**Item-finding records**
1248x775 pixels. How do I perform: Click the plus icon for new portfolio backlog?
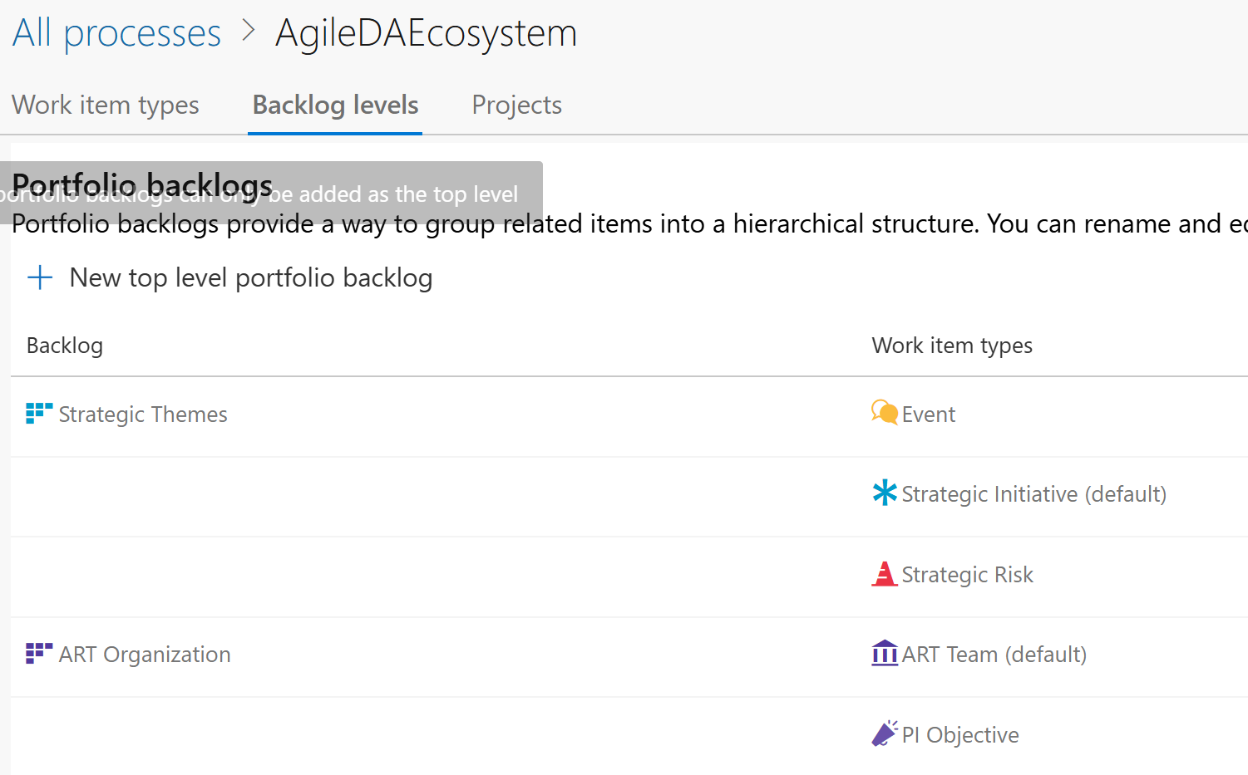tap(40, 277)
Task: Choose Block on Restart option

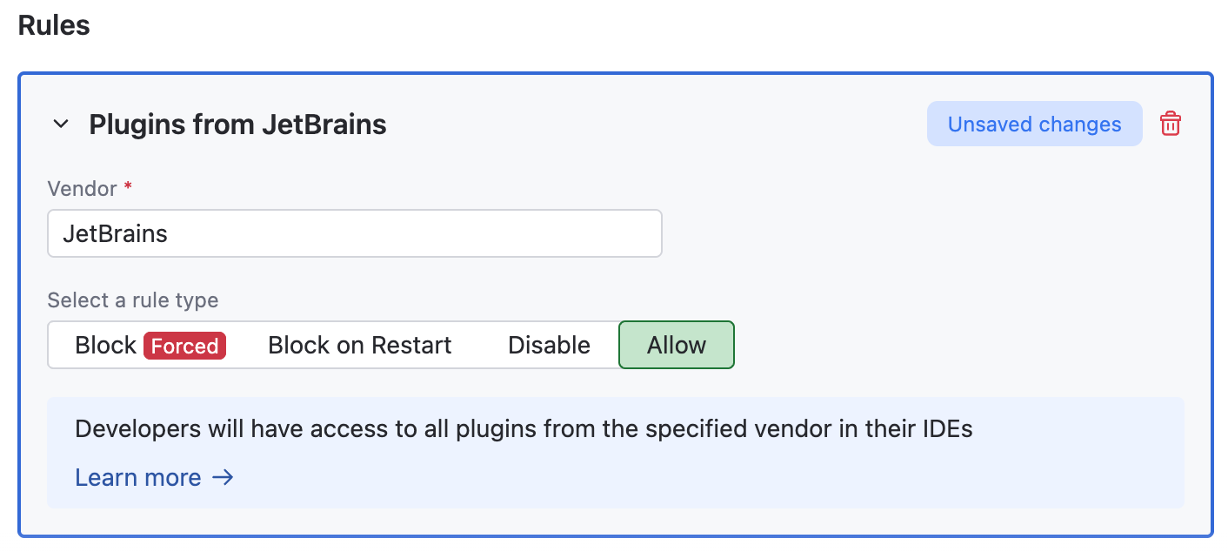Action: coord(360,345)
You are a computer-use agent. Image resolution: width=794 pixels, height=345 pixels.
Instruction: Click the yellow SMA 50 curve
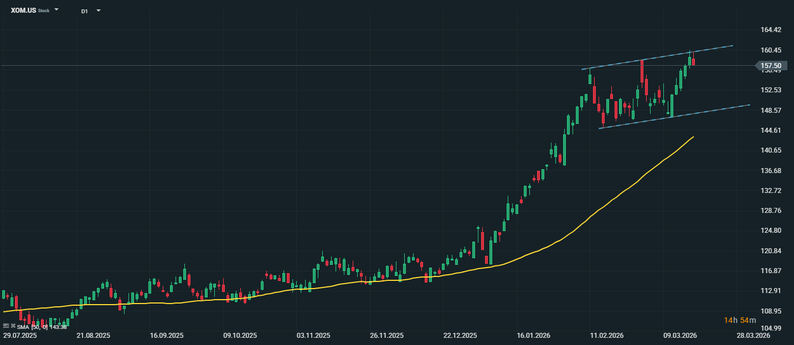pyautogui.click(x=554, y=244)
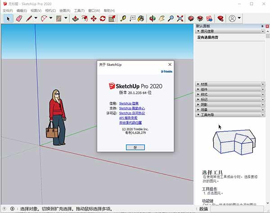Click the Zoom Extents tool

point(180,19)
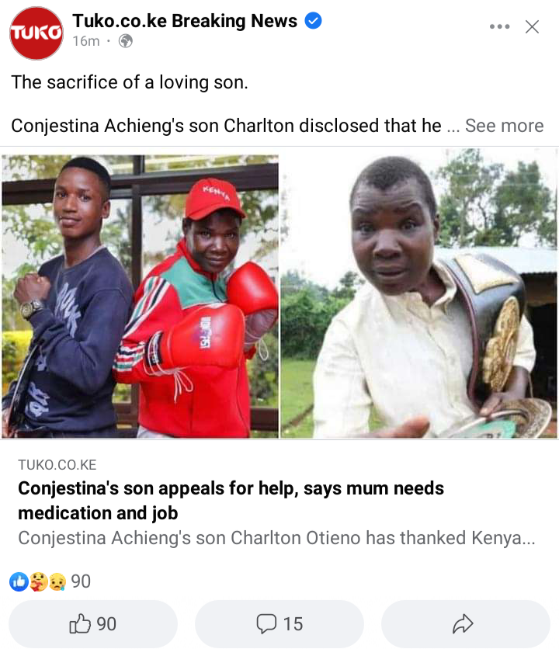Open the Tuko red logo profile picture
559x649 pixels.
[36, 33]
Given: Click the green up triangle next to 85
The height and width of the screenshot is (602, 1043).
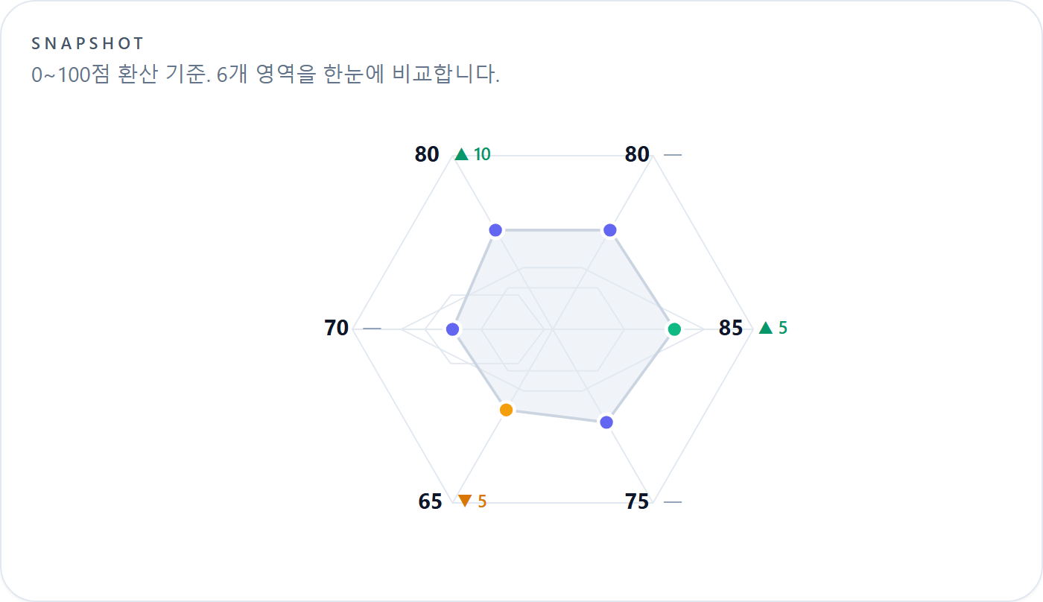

**Exercise task**
Reproduce every line of the records above verbatim, omitting the pictures.

**The reply**
1248x775 pixels. How do I perform: Click the plus icon for new portfolio backlog?
tap(40, 277)
Task: Choose Block on Restart option

Action: coord(360,345)
You are a computer-use agent. Image resolution: width=794 pixels, height=345 pixels.
Instruction: Click the yellow SMA 50 curve
pyautogui.click(x=554, y=244)
Click the Zoom Extents tool

point(180,19)
Open the Tuko red logo profile picture
559x649 pixels.
[36, 33]
Given: Click the green up triangle next to 85
The height and width of the screenshot is (602, 1043).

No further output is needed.